Our 10-day learning journey started on Monday with a review of the official programme and presentations from various local individuals who shared their perspectives on what it was like to live and do business in South Africa. This gave us a deep dive into the local culture.
One of the speakers was the director of our NGO, a very charismatic lady who moved us with her stories of dedication to helping others, doing what’s right and putting humanity first. Compared to the leaders of the other NGOs, she had a deep wealth of experience heading up the association with a 70-year heritage. And that placed PSFA at the top of all the other NGOs we studied in terms of maturity and professionalism. So, for us, it was tough to find areas of improvement.
The following two days were used for qualitative face-to-face and virtual interviews of PSFA’s many stakeholders. This was a mixture of individual and group interviews. It enriched our previous quantitative data and confirmed our thinking.
Over the weekend, we consolidated our findings and prepared for the presentation to our NGO. On Monday, we finalised the presentation with PSFA’s management team, and on Tuesday, we gave the presentation to the association’s board. This followed with feedback from the board and a panel consisting of school staff members and external local NGO experts. Our other cohorts were able to listen to our presentation and observe the discussions.
I feel PSFA most appreciated the strategic toolbox – a strategic framework – we presented that enables them to concentrate on all their operations in a balanced manner. It covered their reputation, values and operational efficiency. It looked at how they engage with their employees, how they manage their donators – and much more. It was a very comprehensive strategic model that we developed together with them.
Not only was working with NGOs completely new for me, but also the area of reputation and responsibility was not so familiar. Of course, I had been studying stakeholder and customer satisfaction, but looking at it from a completely holistic point of view was something completely new.
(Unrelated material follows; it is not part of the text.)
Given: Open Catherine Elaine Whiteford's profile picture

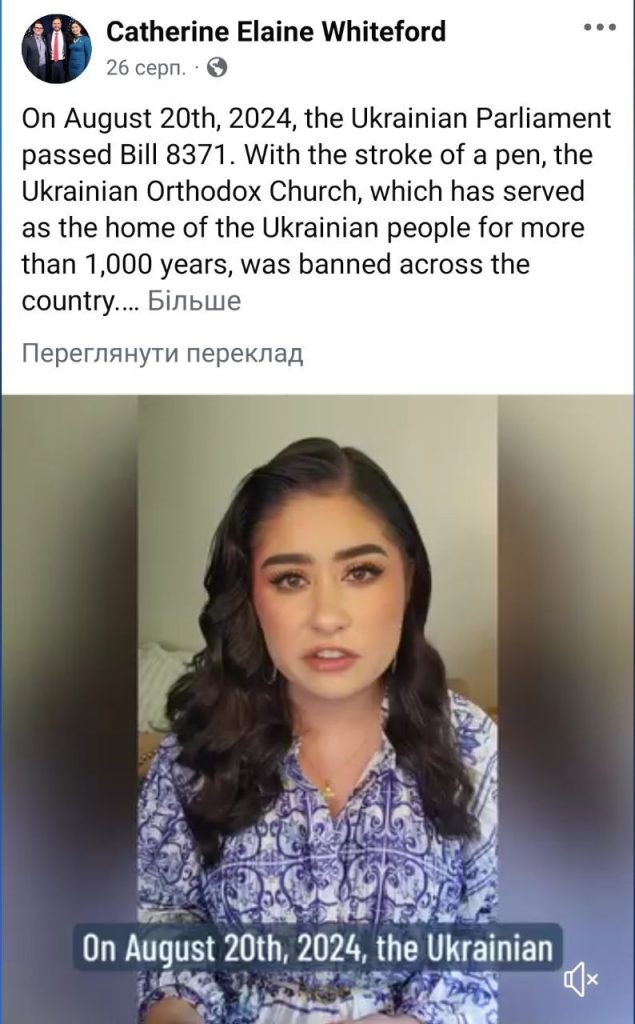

The faculty helped our group tremendously in taking a structured approach. We learned how to prepare for this case, what was important, what was not – and what makes the most impact. We also learned a lot about using reputation and relationships to improve the perceptions of other stakeholders. So, we were able to present to PSFA with recommendations that could bring about a quick change, especially in the area of improving the collaboration and internal communications among their employees.
Our group was really happy to see that many of our recommendations were already being considered by the association, which meant we had found a good alignment with what they had already identified. Still, the value they got from our team was the holistic approach that helped them prioritise the recommendations.
The highlights of this trip for me were seeing how NGOs work and how complex and different they are from the private sector. I also appreciated seeing how South Africa does things with its culture and political climate. Despite the country’s beauty and nature, businesses have to continue to operate efficiently in the face of corruption and criminality.
And finally, I have to say I was amazed at how well we managed and accomplished everything in our team of five, with Henley and with our NGO. Although the 10 days were intense, collaboration went so smoothly. In spite of the tough work, we were able to deliver outstanding results – something meaningful not only for us in terms of how we learned in this new environment, but also for PSFA. They really appreciated our work.
I feel going on this trip allowed me to learn about a completely new market and industry. An NGO, for example, has such a different dynamic. It’s a purpose-driving operation where private sector terms and conditions still apply.
This trip for me was truly a win-win experience – one where you can feel empowered to use the skills and experiences you’ve gained to provide another organisation with something to their benefit.